You can’t know the difficulty of a problem until you’ve solved it. Look at Hilbert’s problems. Some were solved immediately while others are still open today. Proving the you can color a map with five colors is easy and only takes up half a page. Proving that you can color a map with four colors is hard and takes up hundreds of pages. The same is true of science—a century ago physics was thought to soon be a dead field until the minor glitches with blackbody radiation and Mercury’s orbit turned out to be more than minor and actually dictated by mathematically complex theories who’s interaction with each other is still well beyond our best minds today. That’s why trying to predict the growth of intelligence is exactly as silly as trying to predict the number of Hilbert’s problems that will be solved over time. It has much less to do with how smart we are and much more to do with how hard the problems are, and that we won’t know until we solve them.
Contrary to everything said in (1), I think the software problem of AI is already solved. Simply note that (a) When people think programming an AI to be impossible it’s because they think of hardcoding and how no one understands the mind even remotely well enough to do this. But do we hardcode neural nets? No, in fact neural nets are magical in that no one can hardcode a facial recognition program as effective as a trained neural net. Suppose a sufficiently large neural net can be as smart as a human. Then what we would expect from smaller neural nets is exactly what we see now, namely non-rigid intelligence similar to our own but more limited. It would be absurd to expect more of them given our current hardware. (b) There are two forms of signalling in the body—electrical via action potentials and chemical via diffusion. Since the chemical sets up the electrical and diffusion is rather imprecise there are fundamental limits on how refined the brain’s macroscopic architecture can be. At the molecular scale biology is extremely complex. Enzymatic proteins are machines of profound sophistication. But none of it matters when it comes to understanding how the brain computes in real time because the only fast form of signalling is between neurons through electrical signals (chemical at the synapses but that’s a tiny distance). So the issue comes down to how the neurons are arranged to give rise to intelligence. But how they are arranged is relatively rough in its precision because that’s how chemical diffusion works.
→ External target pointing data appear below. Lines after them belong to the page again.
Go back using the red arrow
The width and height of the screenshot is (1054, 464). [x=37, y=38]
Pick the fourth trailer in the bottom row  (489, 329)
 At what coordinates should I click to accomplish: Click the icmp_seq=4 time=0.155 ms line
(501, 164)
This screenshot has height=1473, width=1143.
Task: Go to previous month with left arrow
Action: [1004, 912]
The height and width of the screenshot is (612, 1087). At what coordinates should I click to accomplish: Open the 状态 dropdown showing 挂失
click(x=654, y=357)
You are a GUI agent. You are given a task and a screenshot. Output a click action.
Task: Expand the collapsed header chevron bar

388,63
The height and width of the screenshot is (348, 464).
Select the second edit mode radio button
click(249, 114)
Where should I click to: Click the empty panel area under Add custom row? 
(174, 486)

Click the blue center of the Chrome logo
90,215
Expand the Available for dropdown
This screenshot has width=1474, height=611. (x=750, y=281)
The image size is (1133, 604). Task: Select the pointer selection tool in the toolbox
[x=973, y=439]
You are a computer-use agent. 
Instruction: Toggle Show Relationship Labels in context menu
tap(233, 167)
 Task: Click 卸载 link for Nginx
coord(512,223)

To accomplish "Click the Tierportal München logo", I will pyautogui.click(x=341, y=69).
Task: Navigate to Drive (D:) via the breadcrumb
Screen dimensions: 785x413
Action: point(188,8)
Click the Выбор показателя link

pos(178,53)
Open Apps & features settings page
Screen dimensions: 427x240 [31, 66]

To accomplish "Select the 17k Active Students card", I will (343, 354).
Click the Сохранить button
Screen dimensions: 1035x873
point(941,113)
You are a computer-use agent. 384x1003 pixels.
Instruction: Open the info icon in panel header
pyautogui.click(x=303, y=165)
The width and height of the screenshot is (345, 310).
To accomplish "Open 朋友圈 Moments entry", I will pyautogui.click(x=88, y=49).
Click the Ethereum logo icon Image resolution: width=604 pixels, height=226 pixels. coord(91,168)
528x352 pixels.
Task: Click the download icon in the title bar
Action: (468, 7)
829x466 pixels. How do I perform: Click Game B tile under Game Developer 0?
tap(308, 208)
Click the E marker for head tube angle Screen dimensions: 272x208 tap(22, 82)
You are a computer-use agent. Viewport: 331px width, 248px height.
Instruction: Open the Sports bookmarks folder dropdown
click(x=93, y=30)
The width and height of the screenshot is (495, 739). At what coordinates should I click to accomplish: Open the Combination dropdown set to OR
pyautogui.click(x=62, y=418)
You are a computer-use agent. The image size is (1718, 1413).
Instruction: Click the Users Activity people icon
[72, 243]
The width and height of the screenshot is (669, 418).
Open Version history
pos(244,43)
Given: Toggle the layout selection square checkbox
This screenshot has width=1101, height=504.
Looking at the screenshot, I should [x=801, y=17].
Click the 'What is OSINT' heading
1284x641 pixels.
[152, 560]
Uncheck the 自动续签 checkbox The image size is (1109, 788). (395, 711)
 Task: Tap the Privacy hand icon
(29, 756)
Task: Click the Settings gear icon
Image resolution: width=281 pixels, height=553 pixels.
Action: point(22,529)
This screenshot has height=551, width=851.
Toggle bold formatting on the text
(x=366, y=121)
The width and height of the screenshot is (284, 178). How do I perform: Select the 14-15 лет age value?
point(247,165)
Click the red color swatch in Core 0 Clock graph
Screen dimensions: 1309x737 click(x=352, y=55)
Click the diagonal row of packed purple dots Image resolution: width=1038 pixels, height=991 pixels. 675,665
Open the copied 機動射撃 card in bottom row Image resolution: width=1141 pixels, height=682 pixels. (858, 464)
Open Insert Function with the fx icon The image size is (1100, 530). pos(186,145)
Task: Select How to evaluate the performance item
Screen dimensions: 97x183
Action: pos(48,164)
With (1) and (2) in mind let’s address what the AI problem is really about—hardware. Moore’s law is going to hit the atomic barrier much earlier than even Kurzweil would expect computers to facilitate AI. The simple fact of the matter is that there is no clear way beyond this point. Neither parallel programming nor quantum computing is going to save the day without massive unprecedented breakthroughs. It’s a hard ware problem, and we won’t know how hard until we solve it.
~ a bioinformatics student and ex-singularitarian
Sorry the way worded it makes me look silly. I just meant that even if we had the perfect software we simply wouldn’t get a big enough speedup to bridge the gap.